Rows from a dataset
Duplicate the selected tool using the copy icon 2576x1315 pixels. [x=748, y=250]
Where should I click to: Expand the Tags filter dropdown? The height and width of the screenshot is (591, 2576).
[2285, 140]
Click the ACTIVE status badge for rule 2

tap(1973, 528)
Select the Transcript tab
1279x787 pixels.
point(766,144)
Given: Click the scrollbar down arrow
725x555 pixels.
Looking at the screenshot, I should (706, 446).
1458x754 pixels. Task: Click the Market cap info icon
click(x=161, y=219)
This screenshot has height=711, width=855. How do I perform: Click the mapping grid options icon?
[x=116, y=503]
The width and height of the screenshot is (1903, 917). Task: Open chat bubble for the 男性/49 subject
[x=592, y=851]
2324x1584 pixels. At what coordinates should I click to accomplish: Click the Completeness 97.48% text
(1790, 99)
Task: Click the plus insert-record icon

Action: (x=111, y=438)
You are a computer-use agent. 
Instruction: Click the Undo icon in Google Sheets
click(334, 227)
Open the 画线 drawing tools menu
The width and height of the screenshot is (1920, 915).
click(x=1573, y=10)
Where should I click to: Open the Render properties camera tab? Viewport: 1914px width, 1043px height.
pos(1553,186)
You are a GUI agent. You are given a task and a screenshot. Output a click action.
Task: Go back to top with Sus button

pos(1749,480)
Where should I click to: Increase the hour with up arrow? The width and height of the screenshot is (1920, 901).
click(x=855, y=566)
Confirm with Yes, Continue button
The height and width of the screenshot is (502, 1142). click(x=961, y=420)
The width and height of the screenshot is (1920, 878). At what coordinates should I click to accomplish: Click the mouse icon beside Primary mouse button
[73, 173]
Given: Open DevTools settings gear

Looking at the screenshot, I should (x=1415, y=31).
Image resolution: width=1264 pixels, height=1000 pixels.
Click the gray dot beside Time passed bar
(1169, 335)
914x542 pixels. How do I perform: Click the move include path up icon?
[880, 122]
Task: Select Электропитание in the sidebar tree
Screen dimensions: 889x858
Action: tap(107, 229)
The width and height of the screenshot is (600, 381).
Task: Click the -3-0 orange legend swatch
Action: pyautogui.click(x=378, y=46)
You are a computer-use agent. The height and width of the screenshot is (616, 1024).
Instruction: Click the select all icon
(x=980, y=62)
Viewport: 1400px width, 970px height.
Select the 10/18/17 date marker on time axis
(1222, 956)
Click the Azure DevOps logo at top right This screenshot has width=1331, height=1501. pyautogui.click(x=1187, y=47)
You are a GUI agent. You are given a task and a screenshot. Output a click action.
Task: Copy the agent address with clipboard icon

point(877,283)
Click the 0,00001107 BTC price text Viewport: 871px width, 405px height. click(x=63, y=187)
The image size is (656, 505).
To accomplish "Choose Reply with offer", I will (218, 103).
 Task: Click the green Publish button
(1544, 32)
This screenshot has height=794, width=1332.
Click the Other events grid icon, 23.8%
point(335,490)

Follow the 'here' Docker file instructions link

* _EXERCISE INSTRUCTIONS_:
Rewrite all of the data above, swapping every "Where should I click to" for "Which spot do I click to" and leaving everything else unchanged.

* _EXPECTED ANSWER_:
Duplicate the selected tool using the copy icon 2576x1315 pixels. [x=748, y=250]
Which spot do I click to: Expand the Tags filter dropdown? The height and width of the screenshot is (591, 2576).
[2285, 140]
Click the ACTIVE status badge for rule 2

tap(1973, 528)
Select the Transcript tab
1279x787 pixels.
point(766,144)
Given: Click the scrollbar down arrow
725x555 pixels.
Looking at the screenshot, I should (706, 446).
1458x754 pixels. Task: Click the Market cap info icon
click(x=161, y=219)
This screenshot has height=711, width=855. How do I perform: Click the mapping grid options icon?
[x=116, y=503]
The width and height of the screenshot is (1903, 917). Task: Open chat bubble for the 男性/49 subject
[x=592, y=851]
2324x1584 pixels. At what coordinates should I click to accomplish: Click the Completeness 97.48% text
(1790, 99)
Task: Click the plus insert-record icon

Action: (x=111, y=438)
You are a computer-use agent. 
Instruction: Click the Undo icon in Google Sheets
click(334, 227)
Open the 画线 drawing tools menu
The width and height of the screenshot is (1920, 915).
click(x=1573, y=10)
Which spot do I click to: Open the Render properties camera tab? Viewport: 1914px width, 1043px height.
pos(1553,186)
You are a GUI agent. You are given a task and a screenshot. Output a click action.
Task: Go back to top with Sus button

pos(1749,480)
Which spot do I click to: Increase the hour with up arrow? The width and height of the screenshot is (1920, 901).
click(x=855, y=566)
Confirm with Yes, Continue button
The height and width of the screenshot is (502, 1142). click(x=961, y=420)
The width and height of the screenshot is (1920, 878). At what coordinates should I click to accomplish: Click the mouse icon beside Primary mouse button
[73, 173]
Given: Open DevTools settings gear

Looking at the screenshot, I should (x=1415, y=31).
Image resolution: width=1264 pixels, height=1000 pixels.
Click the gray dot beside Time passed bar
(1169, 335)
914x542 pixels. How do I perform: Click the move include path up icon?
[880, 122]
Task: Select Электропитание in the sidebar tree
Screen dimensions: 889x858
Action: tap(107, 229)
The width and height of the screenshot is (600, 381).
Task: Click the -3-0 orange legend swatch
Action: pyautogui.click(x=378, y=46)
You are a computer-use agent. The height and width of the screenshot is (616, 1024).
Instruction: Click the select all icon
(x=980, y=62)
Viewport: 1400px width, 970px height.
Select the 10/18/17 date marker on time axis
(1222, 956)
Click the Azure DevOps logo at top right This screenshot has width=1331, height=1501. pyautogui.click(x=1187, y=47)
You are a GUI agent. You are given a task and a screenshot. Output a click action.
Task: Copy the agent address with clipboard icon

point(877,283)
Click the 0,00001107 BTC price text Viewport: 871px width, 405px height. click(x=63, y=187)
The image size is (656, 505).
To accomplish "Choose Reply with offer", I will (218, 103).
 Task: Click the green Publish button
(1544, 32)
This screenshot has height=794, width=1332.
Click the Other events grid icon, 23.8%
point(335,490)

Follow the 'here' Docker file instructions link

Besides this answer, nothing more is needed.